Doch da alles, was die Person preisgibt – oder aus anderer Quelle über sie bekannt wird – gegen sie verwendet werden kann, ist die taktische Interessenlage des Präsidenten und der auserwählten Person inzwischen gerade umgekehrt: Je weniger die Öffentlichkeit und der politische Gegner wissen, umso besser für die Aussicht auf Bestätigung im Senat.

Die wochenlangen Anhörungen im Senat gleichen für Außenstehende dem Versuch der wortreichen Aussageverweigerung. Was immer die Senatoren fragen, zum Beispiel zu umstrittenen Fragen wie der Abtreibung oder der Minderheitenförderung – im Zweifel wird die Kandidatin oder der Kandidat sagen, dass sie (oder er) nicht Auskunft geben darf.
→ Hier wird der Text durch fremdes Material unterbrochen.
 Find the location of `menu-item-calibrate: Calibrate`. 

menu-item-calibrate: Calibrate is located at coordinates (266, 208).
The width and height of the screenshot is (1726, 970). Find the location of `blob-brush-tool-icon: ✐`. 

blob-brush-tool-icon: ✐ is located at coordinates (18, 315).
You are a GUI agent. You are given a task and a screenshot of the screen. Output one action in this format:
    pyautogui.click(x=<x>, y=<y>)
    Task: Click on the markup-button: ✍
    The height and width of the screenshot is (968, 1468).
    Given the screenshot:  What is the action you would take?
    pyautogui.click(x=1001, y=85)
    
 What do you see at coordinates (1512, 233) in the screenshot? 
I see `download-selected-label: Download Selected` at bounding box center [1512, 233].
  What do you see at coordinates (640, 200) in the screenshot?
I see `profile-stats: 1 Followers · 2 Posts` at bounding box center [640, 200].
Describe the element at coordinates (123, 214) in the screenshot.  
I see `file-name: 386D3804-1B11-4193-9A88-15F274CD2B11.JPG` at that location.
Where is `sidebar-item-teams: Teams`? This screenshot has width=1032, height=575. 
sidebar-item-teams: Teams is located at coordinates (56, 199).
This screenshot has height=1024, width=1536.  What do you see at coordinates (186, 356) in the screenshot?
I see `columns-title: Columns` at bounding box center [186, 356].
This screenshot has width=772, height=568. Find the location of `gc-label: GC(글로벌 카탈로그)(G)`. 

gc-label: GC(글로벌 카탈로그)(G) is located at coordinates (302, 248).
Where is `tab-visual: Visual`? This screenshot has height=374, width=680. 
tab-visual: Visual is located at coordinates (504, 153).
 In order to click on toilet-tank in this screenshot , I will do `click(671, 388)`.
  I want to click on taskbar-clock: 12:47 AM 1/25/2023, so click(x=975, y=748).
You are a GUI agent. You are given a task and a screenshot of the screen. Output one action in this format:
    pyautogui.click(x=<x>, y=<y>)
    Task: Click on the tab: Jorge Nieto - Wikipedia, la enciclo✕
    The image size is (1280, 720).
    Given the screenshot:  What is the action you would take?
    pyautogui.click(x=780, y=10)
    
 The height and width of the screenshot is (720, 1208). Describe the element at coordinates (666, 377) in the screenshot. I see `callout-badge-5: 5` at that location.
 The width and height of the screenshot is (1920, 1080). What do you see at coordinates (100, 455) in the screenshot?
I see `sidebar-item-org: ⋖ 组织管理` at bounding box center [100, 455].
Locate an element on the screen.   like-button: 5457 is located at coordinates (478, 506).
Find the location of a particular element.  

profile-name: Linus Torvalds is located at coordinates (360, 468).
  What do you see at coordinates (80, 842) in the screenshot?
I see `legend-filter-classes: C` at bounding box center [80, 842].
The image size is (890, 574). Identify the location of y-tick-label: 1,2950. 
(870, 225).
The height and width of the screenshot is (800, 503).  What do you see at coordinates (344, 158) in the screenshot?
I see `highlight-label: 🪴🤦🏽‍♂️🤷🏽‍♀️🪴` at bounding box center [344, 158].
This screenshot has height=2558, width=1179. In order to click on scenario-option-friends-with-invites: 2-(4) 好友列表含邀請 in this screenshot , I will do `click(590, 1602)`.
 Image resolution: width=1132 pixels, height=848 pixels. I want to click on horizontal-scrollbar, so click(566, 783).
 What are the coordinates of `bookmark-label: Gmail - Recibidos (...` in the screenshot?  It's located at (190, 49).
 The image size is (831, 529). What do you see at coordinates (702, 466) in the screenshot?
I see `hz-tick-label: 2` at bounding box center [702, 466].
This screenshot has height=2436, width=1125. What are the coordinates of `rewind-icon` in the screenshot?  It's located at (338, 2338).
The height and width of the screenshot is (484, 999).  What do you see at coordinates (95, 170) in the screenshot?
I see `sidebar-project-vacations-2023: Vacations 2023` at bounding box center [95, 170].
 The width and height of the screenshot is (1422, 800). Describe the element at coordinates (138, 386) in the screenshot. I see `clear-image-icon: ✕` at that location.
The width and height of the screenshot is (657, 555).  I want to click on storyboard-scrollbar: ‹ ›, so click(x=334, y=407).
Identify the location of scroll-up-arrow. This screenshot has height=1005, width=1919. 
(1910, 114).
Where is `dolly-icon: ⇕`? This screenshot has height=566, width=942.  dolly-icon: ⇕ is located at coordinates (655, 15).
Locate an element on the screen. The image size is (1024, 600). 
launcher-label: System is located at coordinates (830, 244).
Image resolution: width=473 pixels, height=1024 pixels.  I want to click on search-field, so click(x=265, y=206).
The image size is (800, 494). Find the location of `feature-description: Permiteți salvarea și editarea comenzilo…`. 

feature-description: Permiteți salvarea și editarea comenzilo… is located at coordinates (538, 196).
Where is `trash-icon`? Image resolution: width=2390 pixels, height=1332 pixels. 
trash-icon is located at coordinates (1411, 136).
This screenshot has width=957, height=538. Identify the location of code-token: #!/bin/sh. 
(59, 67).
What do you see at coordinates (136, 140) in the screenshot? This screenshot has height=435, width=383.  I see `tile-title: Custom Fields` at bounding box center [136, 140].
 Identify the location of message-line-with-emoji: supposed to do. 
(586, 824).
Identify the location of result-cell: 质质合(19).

Bei klarer Äußerung zur Sache würde das, sobald eine solche Streitfrage vor das Verfassungsgericht kommt, die Vorlage für die Gegenseite bieten, einen Antrag auf Ausschluss dieses Richters wegen Voreingenommenheit zu stellen.

Im Fall von Sonia Sotomayor, der ersten von Obama ernannten Richterin, genügte eine witzig gemeinte Bemerkung, um ihr eine Voreingenommenheit in Rassenfragen anzudichten. Ihre These, dass ein moderner Staat Richter aus allen Gesellschaftsgruppen benötige, hatte sie bei öffentlichen Vorträgen gerne folgendermaßen begründet – und damals meist die Lacher auf ihrer Seite: „Ich würde hoffen, dass eine weise Latina dank des Reichtums ihrer Erfahrungen öfter (als weiße Männer) zum richtigen Urteil gelangt.“

Das Bestätigungsverfahren ist zur Farce geworden. Nicht aber die Zusammensetzung des Verfassungsgerichts. Kein WASP mehr am Supreme Court – das ist zwar eine historische Zäsur. Aber nach dem Abgang des letzten Protestanten Stevens repräsentiert das Oberste Gericht die aktuelle Gesellschaftswirklichkeit der USA insgesamt besser als 1975 – damals, als er neu dazukam, bildeten acht alte weiße Männer sowie ein Schwarzer die höchste rechtliche Instanz.